Принялись смазывать и чистить оружие. Дело у Тимоши и лейтенанта шло не споро, им не хватало тщедушного света плошки.

— А вот скажи, Тимошка, поскольку ты личность пехотная, где у винтовки номер выбит?

— Кто ее знает! Я больше хлопотал с автоматом…

Брови Пестрякова затопорщились, и он сказал строго:

— Номер у нашей русской винтовки выбит, если хочешь знать, на стволе, на крышке магазинной коробки, на затворе, на затыльнике и на штыке…

Пестряков скользнул взглядом по пустым ножнам, которые болтались на поясе у Тимоши:

— А где твой штык-кинжал?

— Фриц попался чересчур худой. Вежливо так поговорил с ним. Вот кинжал и застрял у него между ребер.

— Между ребер? — переспросил Пестряков подозрительно. — Наверно, потерял свой кинжал, раззява. Или консервы, второй фронт, открывал — да и сломал…

Если бы Тимоша не узнал Пестрякова поближе, он не преминул бы поругаться. А сейчас смолчал, понял, с каким горьким беспокойством снаряжает их в путь-дорогу усатый десантник…

Пестряков первый собрал, зарядил автомат. С незнаемой прежде бережностью рассматривал он каждый патрон: вот царапинка на ободке, вот щербинка на пуле. Он обтер автомат тряпкой, подобранной в углу подвала, и наставительно сказал:

— Наш деревенский пасечник Касьян, старый служака, рассказывал. Был у них унтер в царской армии. Так он заставлял разбирать-собирать затвор в темноте. За небрежность ружье отбирал. И заставлял новобранца исполнять на учении все ружейные приемы, но только с пустыми руками. Срам для солдата какой!.. — Пестряков мрачно помолчал, ожидая, пока товарищи закончат возню с оружием. — Нам ружейные приемы делать некогда. Но как бы пустым оружием размахивать не пришлось. Боевого питания никакого. Объявляю дележ боеприпасов по всей справедливости.

Мобилизовали и патроны из пистолета Черемных.

— Девятый патрон в расчет не берите, — попросил Черемных. — В случае чего… Самому себе точку поставить…

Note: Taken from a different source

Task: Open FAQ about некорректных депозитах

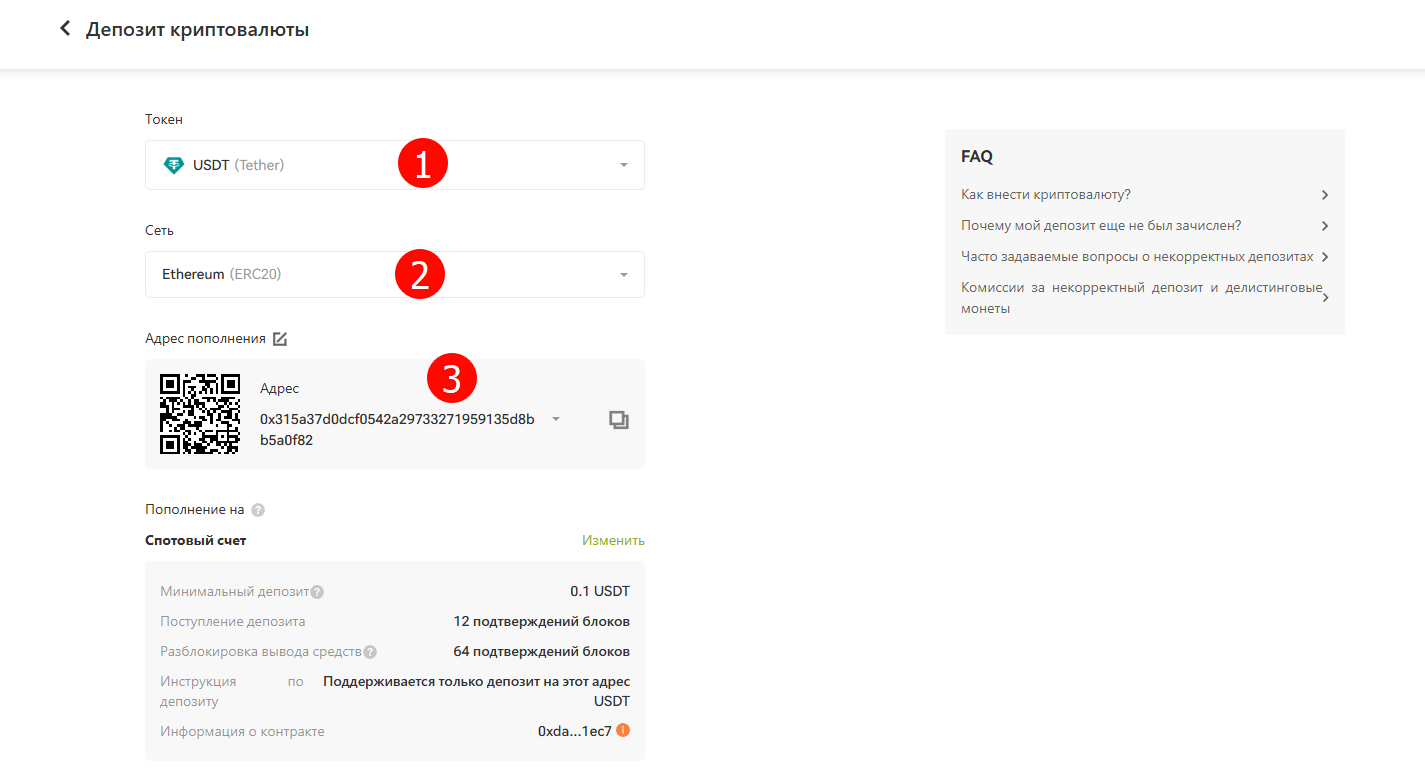Action: (1136, 257)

— Милый человек! — воскликнул Пестряков, обрывая выразительную и тягостную паузу, наступившую после слов Черемных, — Да кто же на последний патрон покушается? Твой НЗ! Неприкосновенный запас!

Начали пересчитывать боеприпасы.

У Тимоши оставались две гранаты, а в автомате девять патронов. У лейтенанта — девять патронов в пистолете да восемь в запасной обойме.

У Пестрякова в автомате сохранилось шестнадцать патронов. Четыре своих патрона он передал Тимоше и распорядился, чтобы тот отдал одну из двух гранат лейтенанту. Хорошо, что патроны от пистолета ТТ подходят к автомату! Пестряков собрался было поделить с Тимошей еще и патроны, заем Черемных, но поразмыслил и отдал их; пусть Тимоша заряжает в свой диск!

Группа, уходившая через фронт, стала богаче подвального гарнизона на две гранаты и двадцать пять патронов, поскольку у лейтенанта и пистолет был заряжен полностью, и запасная обойма при нем сохранилась, а у Черемных оставался только его НЗ.

Пестряков озабоченно потеребил ус, отстегнул от пояса кинжал и передал его Тимоше:

— Возьми, Тимошка, ножик… Какому-нибудь часовому — заместо разводящего.

— Сергейка был маленький… — неожиданно подал голос Черемных. — Вместо «ножик» говорил «режик». Режу хлеб режиком…

Все помолчали.

Тимоша повесил кинжал на пояс так торопливо, словно боялся, что Пестряков передумает и потребует свой кинжал обратно.

Лейтенант и Тимоша записали домашние адреса друг друга, а также адреса Пестрякова, Черемных и в свою очередь оставили свои адреса Пестрякову.

Но тяжелораненому никто своих адресов не оставил.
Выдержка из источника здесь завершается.